> _TEXT SHOWN_:
⟨

With the announcement last week that children ages five to eleven are now eligible to be vaccinated against COVID-19, many workers are anxious about what changes their organizations may make in 2022. In some organizations, people were complaining about change fatigue before the pandemic. Now, adaptability and resilience have become a required skillset for all of us. In this next-phase of the pandemic, how can we learn from the increased humanity we’ve all shared to continue to be more thoughtful and less reactive when it comes to organizational change?
Dr. Michelle Somerday, founder and CEO of Neo-Strategic, a leadership development and executive coaching firm, suggests that “now is the time for leaders to summon even more energy to help guide their teams and organizations out of the pandemic – a transition that may be as tough as any over the past 18 months.” While some people may feel a sense of relief with more re-opening, leaders must recognize that others will need time, space, and support, as this too is a period of change. That means, leaders, that now is the time to elevate your organization despite the challenges; not a time to celebrate surviving the storm.

⟩

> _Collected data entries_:
⟨

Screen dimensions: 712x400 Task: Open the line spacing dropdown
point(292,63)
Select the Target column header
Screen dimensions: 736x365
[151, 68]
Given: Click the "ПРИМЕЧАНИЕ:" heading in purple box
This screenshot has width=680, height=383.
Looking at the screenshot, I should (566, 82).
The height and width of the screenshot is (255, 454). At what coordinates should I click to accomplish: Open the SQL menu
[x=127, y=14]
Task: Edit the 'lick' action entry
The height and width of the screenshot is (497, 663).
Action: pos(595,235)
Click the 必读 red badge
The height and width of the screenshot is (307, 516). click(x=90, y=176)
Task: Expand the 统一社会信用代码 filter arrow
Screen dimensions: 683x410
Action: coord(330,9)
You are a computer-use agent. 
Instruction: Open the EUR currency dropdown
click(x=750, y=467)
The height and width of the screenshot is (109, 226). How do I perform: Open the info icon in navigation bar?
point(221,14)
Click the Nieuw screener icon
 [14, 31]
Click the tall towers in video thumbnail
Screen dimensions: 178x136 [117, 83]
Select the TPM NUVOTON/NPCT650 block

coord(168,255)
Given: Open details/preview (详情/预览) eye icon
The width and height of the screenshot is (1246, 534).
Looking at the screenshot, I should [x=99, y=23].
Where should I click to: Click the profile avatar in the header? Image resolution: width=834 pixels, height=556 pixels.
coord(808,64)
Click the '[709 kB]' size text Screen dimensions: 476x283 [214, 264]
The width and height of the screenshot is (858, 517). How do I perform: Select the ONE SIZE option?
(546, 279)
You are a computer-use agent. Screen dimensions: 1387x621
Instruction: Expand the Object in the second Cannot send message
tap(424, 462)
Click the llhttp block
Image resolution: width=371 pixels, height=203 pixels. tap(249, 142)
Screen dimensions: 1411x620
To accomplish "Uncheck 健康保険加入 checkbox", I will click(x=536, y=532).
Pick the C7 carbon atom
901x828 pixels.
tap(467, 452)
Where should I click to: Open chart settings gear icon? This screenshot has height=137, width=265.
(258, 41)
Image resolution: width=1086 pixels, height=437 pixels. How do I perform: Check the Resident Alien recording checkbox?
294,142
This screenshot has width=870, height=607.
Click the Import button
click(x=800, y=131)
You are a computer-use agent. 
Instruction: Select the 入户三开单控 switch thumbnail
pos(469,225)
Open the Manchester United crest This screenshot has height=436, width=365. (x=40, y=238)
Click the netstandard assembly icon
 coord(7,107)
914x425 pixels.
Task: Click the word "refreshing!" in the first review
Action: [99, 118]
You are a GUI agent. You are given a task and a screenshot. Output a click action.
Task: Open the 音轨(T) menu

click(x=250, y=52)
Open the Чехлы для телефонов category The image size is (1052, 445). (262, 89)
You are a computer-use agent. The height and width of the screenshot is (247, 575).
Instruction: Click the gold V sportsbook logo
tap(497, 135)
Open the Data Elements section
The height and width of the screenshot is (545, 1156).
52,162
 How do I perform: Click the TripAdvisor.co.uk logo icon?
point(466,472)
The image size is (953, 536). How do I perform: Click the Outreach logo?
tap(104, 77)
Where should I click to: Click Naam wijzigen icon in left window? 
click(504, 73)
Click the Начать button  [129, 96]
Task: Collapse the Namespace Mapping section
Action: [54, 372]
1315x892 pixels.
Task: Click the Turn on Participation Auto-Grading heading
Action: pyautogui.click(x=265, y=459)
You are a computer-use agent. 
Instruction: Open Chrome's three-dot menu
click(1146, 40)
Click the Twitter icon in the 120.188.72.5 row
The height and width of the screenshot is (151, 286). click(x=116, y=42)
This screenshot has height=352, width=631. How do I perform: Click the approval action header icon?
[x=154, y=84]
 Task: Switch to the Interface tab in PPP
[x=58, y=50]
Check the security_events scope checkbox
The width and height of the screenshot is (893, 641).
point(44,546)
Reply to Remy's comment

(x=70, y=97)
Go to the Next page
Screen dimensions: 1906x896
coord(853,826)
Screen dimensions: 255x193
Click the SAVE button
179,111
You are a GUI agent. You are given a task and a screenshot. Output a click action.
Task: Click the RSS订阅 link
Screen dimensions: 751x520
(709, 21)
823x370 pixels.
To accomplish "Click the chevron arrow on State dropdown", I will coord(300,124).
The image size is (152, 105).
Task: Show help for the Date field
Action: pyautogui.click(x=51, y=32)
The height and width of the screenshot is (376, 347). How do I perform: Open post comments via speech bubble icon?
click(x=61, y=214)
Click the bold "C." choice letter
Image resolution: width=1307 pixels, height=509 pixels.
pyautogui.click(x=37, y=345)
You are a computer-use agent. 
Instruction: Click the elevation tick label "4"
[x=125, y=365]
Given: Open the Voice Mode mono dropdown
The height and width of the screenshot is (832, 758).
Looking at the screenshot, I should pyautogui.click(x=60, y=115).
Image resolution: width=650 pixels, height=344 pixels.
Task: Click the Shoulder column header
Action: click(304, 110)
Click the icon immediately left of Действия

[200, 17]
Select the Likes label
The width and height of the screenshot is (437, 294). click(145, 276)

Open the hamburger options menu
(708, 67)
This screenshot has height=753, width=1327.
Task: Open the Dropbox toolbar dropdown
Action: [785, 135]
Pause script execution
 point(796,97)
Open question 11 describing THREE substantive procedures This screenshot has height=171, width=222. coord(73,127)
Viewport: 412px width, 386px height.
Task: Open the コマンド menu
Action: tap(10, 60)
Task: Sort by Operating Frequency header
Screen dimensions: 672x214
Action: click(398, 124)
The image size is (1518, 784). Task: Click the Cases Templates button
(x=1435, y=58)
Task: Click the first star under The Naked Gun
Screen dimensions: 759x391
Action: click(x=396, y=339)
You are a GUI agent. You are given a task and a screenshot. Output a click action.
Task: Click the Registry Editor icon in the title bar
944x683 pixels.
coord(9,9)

⟩

> _DIRECTIONS_:
a – Answer these questions about the text on leading through pandemic change:
(i) What age range of children was announced as newly eligible for COVID-19 vaccination?
(ii) What kind of firm is Neo-Strategic?
(iii) What does the text say the present moment is not a time for?
b – Continue the text on leading through pandemic change, starting after its last sentence.
The items above are separate material and are not part of the text on leading through pandemic change.

> _YOUR WRITTEN ANSWERS_:
a –
(i) Children ages five to eleven.
(ii) A leadership development and executive coaching firm.
(iii) Celebrating surviving the storm.

b –
5-Stages of Organizational Change
Good news: The pandemic has been a great training ground for just that. As an executive coach, Dr. Somerday works with leaders to help them improve their own self-awareness, resilience and ability to adapt to new situations. Coaching executives through the pandemic has given her the ability to help her clients with their individual personal development as they drive their organizations through the changes imposed by the pandemic and the opportunities they have sought as a result. In many ways, facilitating change is her business.
In Dr. Somerday’s experience, there are five stags that she has seen her clients move through when they are faced with change. Understanding these might just help you transition your team or organization to a new “post-pandemic normal” more smoothly and effectively.
Stage One: Clarity and Transparency
The first step is to understand the problem: gain greater clarity on what is known, and seek greater transparency into the unknown. Asking questions instead of starting with solutions allows leaders to assess the current challenge before addressing it. Slowing down to collect information before reacting is strategic: it allows you to re-frame the problem and develop an appropriate set of expectations that can be communicated to the organization.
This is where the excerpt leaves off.